Listed entries: Begin

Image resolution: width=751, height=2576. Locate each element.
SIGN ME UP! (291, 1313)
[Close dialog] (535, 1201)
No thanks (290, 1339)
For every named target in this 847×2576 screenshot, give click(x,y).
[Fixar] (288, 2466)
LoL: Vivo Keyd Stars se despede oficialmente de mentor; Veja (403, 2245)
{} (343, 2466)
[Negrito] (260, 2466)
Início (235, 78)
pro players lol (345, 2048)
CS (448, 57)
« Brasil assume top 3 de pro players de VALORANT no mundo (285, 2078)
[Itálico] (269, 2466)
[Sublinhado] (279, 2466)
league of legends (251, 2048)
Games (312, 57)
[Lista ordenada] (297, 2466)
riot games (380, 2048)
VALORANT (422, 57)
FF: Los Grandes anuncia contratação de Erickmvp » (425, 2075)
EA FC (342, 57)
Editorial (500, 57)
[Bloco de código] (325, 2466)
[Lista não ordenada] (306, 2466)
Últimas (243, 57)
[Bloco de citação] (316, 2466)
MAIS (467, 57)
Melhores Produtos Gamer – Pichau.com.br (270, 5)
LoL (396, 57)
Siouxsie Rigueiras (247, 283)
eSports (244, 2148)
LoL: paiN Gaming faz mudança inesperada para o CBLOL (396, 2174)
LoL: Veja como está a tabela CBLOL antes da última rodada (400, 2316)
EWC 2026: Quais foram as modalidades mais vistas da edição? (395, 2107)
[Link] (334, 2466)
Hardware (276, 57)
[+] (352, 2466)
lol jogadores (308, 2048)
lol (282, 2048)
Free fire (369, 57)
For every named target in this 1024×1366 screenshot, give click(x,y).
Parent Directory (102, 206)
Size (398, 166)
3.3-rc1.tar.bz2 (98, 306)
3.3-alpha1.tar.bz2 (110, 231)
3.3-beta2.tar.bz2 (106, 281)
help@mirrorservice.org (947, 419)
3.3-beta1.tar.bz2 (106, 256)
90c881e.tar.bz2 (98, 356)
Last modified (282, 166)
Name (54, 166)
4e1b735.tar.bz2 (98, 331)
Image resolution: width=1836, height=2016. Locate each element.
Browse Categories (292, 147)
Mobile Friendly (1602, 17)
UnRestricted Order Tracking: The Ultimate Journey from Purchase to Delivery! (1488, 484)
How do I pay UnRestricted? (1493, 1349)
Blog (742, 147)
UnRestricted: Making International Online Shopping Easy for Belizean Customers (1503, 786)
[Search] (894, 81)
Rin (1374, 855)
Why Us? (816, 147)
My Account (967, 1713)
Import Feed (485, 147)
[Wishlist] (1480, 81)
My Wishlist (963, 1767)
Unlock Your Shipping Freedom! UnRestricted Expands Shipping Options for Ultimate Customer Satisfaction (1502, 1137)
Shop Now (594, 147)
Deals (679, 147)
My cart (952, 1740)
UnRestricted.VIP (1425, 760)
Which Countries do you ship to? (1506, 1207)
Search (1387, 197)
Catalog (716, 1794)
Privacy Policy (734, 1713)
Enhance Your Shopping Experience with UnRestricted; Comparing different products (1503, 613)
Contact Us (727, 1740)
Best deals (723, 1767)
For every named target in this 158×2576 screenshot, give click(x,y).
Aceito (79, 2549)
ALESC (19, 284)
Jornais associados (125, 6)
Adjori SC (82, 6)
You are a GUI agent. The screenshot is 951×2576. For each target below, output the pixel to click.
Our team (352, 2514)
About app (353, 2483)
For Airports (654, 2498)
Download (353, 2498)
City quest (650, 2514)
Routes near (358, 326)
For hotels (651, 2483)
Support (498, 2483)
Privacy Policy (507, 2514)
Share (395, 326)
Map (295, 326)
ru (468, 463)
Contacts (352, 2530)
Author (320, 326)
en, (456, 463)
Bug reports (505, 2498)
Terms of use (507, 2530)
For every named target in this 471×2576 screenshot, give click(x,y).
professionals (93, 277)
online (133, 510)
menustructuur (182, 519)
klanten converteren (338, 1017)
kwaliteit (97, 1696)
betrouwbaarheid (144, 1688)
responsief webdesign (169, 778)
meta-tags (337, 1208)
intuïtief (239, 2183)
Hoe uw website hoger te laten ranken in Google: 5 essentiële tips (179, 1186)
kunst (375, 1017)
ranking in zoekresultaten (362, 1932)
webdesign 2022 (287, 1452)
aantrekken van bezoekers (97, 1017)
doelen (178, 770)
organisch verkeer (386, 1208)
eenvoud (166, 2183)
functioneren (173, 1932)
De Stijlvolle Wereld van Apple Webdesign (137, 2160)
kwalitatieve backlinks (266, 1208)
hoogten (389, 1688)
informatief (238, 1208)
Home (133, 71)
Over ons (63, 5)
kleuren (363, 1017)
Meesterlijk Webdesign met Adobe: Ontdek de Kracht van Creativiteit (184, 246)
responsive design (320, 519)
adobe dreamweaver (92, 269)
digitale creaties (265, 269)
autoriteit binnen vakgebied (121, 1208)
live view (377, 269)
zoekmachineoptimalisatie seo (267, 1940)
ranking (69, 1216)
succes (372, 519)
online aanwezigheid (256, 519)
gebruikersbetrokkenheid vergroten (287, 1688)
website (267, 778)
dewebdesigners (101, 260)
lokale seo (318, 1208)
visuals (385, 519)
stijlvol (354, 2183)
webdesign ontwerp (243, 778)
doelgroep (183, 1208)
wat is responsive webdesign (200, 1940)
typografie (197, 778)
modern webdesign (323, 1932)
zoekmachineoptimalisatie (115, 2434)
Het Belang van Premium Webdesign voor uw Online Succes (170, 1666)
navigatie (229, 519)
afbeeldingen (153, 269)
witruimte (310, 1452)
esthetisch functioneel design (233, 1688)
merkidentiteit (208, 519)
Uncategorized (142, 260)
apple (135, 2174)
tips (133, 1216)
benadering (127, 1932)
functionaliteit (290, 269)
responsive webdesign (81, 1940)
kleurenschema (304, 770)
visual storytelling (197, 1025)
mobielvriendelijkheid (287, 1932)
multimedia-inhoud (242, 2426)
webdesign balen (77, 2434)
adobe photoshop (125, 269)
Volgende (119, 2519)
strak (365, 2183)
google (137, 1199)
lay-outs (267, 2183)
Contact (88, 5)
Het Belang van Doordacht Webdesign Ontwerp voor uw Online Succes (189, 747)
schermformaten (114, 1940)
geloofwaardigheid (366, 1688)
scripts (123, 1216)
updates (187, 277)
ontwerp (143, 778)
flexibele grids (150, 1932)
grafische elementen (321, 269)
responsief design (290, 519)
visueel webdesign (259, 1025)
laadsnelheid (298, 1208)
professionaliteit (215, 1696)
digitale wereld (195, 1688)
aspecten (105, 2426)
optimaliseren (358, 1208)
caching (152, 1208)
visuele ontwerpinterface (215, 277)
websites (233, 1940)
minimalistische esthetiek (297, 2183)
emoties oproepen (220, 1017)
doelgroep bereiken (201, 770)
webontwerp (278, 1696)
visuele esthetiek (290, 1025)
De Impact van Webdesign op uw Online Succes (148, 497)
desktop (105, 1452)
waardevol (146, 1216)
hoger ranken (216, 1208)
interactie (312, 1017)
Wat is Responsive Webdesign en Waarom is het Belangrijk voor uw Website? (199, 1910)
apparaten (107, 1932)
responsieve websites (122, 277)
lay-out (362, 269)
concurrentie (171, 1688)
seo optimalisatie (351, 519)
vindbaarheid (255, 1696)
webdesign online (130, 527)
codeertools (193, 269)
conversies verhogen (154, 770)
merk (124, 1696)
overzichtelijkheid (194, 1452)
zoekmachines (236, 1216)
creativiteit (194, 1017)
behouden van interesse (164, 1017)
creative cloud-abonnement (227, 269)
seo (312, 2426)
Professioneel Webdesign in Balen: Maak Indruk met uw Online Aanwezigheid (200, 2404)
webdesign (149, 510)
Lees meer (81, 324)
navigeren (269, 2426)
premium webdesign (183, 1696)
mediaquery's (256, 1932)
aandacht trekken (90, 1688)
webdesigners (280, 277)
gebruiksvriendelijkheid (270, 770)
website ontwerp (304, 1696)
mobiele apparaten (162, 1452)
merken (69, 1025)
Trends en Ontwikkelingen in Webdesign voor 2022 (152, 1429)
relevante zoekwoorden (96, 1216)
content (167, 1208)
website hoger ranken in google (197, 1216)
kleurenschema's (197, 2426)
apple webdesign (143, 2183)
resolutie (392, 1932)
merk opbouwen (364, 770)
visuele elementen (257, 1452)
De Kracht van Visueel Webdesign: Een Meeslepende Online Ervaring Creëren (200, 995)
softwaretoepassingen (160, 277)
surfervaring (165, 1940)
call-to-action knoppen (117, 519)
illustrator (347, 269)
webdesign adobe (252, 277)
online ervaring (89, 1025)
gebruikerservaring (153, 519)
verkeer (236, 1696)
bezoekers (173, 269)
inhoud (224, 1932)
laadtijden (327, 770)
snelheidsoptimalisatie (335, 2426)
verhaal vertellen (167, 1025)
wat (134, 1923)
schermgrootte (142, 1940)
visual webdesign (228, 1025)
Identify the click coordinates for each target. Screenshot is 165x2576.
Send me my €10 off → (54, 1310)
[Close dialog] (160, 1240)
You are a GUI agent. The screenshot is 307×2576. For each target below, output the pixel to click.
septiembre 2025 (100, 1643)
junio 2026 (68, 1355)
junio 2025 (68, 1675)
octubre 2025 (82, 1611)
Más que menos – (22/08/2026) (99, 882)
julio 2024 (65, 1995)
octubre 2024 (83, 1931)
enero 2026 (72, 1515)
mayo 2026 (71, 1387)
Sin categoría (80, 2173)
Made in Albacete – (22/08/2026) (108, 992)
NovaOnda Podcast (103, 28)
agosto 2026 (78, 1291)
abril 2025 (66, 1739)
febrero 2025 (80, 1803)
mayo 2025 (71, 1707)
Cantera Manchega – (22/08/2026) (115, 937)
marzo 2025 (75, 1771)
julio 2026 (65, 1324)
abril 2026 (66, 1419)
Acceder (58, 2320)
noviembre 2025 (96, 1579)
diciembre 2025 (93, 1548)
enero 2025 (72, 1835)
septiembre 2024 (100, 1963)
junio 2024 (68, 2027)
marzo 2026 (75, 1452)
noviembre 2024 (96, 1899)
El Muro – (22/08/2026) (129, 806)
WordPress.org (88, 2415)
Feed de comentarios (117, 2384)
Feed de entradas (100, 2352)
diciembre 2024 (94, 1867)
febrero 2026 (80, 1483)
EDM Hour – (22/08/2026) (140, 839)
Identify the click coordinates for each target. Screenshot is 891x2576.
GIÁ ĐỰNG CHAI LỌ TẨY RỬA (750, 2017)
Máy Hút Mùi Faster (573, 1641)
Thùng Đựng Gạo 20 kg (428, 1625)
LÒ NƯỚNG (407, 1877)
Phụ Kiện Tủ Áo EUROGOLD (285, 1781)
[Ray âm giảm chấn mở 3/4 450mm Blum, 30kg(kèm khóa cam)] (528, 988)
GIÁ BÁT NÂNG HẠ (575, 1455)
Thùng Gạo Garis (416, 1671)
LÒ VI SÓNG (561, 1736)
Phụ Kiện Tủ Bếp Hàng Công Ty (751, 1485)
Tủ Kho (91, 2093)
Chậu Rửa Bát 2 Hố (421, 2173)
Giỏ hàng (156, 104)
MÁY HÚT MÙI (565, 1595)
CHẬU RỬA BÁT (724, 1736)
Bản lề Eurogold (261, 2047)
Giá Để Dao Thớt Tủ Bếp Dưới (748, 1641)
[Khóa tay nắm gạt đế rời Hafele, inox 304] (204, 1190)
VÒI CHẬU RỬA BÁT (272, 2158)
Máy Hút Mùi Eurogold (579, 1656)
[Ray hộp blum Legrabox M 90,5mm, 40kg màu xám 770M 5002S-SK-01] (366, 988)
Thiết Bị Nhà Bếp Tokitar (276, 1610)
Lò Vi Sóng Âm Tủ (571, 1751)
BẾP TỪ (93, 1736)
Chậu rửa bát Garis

Listed entries: End

- Activity:
The first line of the entries, the line with "Blog (742, 147)", and every line between them should be retyped exactly, and nothing else.

- Problem solution:
Image resolution: width=751, height=2576. Locate each element.
SIGN ME UP! (291, 1313)
[Close dialog] (535, 1201)
No thanks (290, 1339)
For every named target in this 847×2576 screenshot, give click(x,y).
[Fixar] (288, 2466)
LoL: Vivo Keyd Stars se despede oficialmente de mentor; Veja (403, 2245)
{} (343, 2466)
[Negrito] (260, 2466)
Início (235, 78)
pro players lol (345, 2048)
CS (448, 57)
« Brasil assume top 3 de pro players de VALORANT no mundo (285, 2078)
[Itálico] (269, 2466)
[Sublinhado] (279, 2466)
league of legends (251, 2048)
Games (312, 57)
[Lista ordenada] (297, 2466)
riot games (380, 2048)
VALORANT (422, 57)
FF: Los Grandes anuncia contratação de Erickmvp » (425, 2075)
EA FC (342, 57)
Editorial (500, 57)
[Bloco de código] (325, 2466)
[Lista não ordenada] (306, 2466)
Últimas (243, 57)
[Bloco de citação] (316, 2466)
MAIS (467, 57)
Melhores Produtos Gamer – Pichau.com.br (270, 5)
LoL (396, 57)
Siouxsie Rigueiras (247, 283)
eSports (244, 2148)
LoL: paiN Gaming faz mudança inesperada para o CBLOL (396, 2174)
LoL: Veja como está a tabela CBLOL antes da última rodada (400, 2316)
EWC 2026: Quais foram as modalidades mais vistas da edição? (395, 2107)
[Link] (334, 2466)
Hardware (276, 57)
[+] (352, 2466)
lol jogadores (308, 2048)
lol (282, 2048)
Free fire (369, 57)
For every named target in this 1024×1366 screenshot, give click(x,y).
Parent Directory (102, 206)
Size (398, 166)
3.3-rc1.tar.bz2 (98, 306)
3.3-alpha1.tar.bz2 (110, 231)
3.3-beta2.tar.bz2 (106, 281)
help@mirrorservice.org (947, 419)
3.3-beta1.tar.bz2 (106, 256)
90c881e.tar.bz2 (98, 356)
Last modified (282, 166)
Name (54, 166)
4e1b735.tar.bz2 (98, 331)
Image resolution: width=1836, height=2016. Locate each element.
Browse Categories (292, 147)
Mobile Friendly (1602, 17)
UnRestricted Order Tracking: The Ultimate Journey from Purchase to Delivery! (1488, 484)
How do I pay UnRestricted? (1493, 1349)
Blog (742, 147)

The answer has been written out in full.